A Baratos Afins acabou se tornando pioneira dos independentes.
É verdade, porque isso aí era 1982. Meio despretensioso. É claro que disco independente existe desde mil novecentos e guaraná com rolha. Mas normalmente as pessoas bancavam do próprio bolso seus trabalhos. A gente era uma produtora, uma loja que estava fazendo discos de terceiros, de outras pessoas. Então, eu diria que sou, não uma produtora independente, e sim o primeiro mecenas do independente. Talvez seja isso – posso estar falando bobagem. Não tínhamos a intenção de ser. Nós fomos. Fizemos Singin’ Alone em 1982 e depois me dei conta de que ninguém havia feito discos [independentes] de outras pessoas.

Acho legal essa coisa de mecenas, porque é a arte pela arte mesmo. Você pega o disco do Akira S e as Garotas Que Erraram. É uma puta obra de arte a capa.
Olha, esse disco tem uma peculiaridade. No governo do Sarney, logo que ele assumiu, e criou o Plano Cruzado, as pessoas andavam com um button no peito, dizendo assim “Eu sou fiscal do Sarney”. Naquela época começou a faltar tudo, porque todo mundo tinha dinheiro. Havia deflação, então, o dinheiro estava sobrando. Eu bati meu carro e ninguém queria consertar, porque ninguém queria trabalhar. Aí, fiquei com o carro batido encostado na garagem e comprei um novo, porque meu dinheiro também estava sobrando.

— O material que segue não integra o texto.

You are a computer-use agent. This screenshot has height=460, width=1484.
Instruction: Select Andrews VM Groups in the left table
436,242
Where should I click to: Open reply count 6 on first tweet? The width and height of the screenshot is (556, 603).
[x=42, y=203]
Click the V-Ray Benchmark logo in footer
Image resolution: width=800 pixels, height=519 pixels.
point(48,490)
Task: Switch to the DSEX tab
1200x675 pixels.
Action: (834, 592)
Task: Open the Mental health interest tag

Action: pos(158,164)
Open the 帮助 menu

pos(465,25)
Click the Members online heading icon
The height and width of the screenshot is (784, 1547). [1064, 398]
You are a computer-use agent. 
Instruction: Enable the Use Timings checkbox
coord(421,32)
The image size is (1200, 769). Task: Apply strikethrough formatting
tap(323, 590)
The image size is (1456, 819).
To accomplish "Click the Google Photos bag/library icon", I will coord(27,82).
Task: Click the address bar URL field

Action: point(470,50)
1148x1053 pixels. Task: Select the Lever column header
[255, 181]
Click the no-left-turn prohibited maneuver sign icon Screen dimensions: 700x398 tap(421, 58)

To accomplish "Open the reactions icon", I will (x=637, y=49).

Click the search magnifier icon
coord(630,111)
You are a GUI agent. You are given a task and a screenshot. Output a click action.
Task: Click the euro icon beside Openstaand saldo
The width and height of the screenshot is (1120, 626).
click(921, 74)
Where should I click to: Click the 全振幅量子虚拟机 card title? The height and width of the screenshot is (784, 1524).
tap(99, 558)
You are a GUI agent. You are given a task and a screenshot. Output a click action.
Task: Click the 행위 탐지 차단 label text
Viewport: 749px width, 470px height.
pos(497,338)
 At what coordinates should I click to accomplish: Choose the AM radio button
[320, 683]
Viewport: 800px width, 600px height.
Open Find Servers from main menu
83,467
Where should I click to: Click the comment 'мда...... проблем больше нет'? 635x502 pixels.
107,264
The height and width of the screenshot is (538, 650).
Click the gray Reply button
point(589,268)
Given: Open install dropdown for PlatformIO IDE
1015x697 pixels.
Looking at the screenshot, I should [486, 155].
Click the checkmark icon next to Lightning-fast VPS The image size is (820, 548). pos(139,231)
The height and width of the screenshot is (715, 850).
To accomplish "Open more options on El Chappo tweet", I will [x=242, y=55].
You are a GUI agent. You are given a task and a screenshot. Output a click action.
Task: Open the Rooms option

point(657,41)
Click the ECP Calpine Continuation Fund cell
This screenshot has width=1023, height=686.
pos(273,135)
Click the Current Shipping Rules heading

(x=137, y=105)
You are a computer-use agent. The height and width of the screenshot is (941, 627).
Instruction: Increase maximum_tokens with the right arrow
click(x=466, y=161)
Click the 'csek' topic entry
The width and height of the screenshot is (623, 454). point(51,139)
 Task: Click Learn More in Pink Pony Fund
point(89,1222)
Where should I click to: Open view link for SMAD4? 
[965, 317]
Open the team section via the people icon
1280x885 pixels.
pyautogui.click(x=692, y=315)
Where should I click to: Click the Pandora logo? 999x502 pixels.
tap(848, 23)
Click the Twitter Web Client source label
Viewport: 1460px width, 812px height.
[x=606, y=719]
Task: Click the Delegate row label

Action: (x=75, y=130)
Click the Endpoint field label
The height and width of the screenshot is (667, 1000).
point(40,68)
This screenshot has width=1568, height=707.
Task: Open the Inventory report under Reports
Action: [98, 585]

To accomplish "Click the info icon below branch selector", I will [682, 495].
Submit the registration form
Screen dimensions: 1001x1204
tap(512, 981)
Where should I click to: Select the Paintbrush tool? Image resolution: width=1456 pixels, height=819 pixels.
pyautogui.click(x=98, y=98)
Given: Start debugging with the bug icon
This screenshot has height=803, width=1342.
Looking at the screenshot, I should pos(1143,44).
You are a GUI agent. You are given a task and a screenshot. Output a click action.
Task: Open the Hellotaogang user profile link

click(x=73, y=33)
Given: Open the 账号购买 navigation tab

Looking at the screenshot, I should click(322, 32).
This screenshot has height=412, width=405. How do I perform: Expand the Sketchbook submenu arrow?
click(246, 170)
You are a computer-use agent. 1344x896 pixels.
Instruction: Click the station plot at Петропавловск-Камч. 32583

Meses depois, deu aquela quebrada e todos caíram na real, de que o Plano Cruzado era o plano furado. Ficamos sem papel para as capas. As indústrias gráficas não tinham papel para fazer capa de disco. Estávamos produzindo o Akira S e As Garotas Que Erraram e eu tinha papel para, no máximo, metade das capas. Então, como uma saída, fomos ao Brás procurar uma dessas casas que fazem embalagens para cobertores. Mandamos o modelo para o plástico da capa e eles criaram uma faca especial para aquele plástico.

Foi um negócio trabalhoso, porque depois pegamos esse plástico e levamos para uma gráfica aplicar o silk – daquele círculo, do cara mijando e da privada. No fim, ficou uma coisa criativa. O pessoal falou: “Olha, que legal! Que maravilha!”. Quer dizer, mudamos os conceitos de padrões de capa de disco, sem querer também. Acabou ficando pitoresca. Chegou até a ganhar prêmio ali. A Bizz dava prêmio.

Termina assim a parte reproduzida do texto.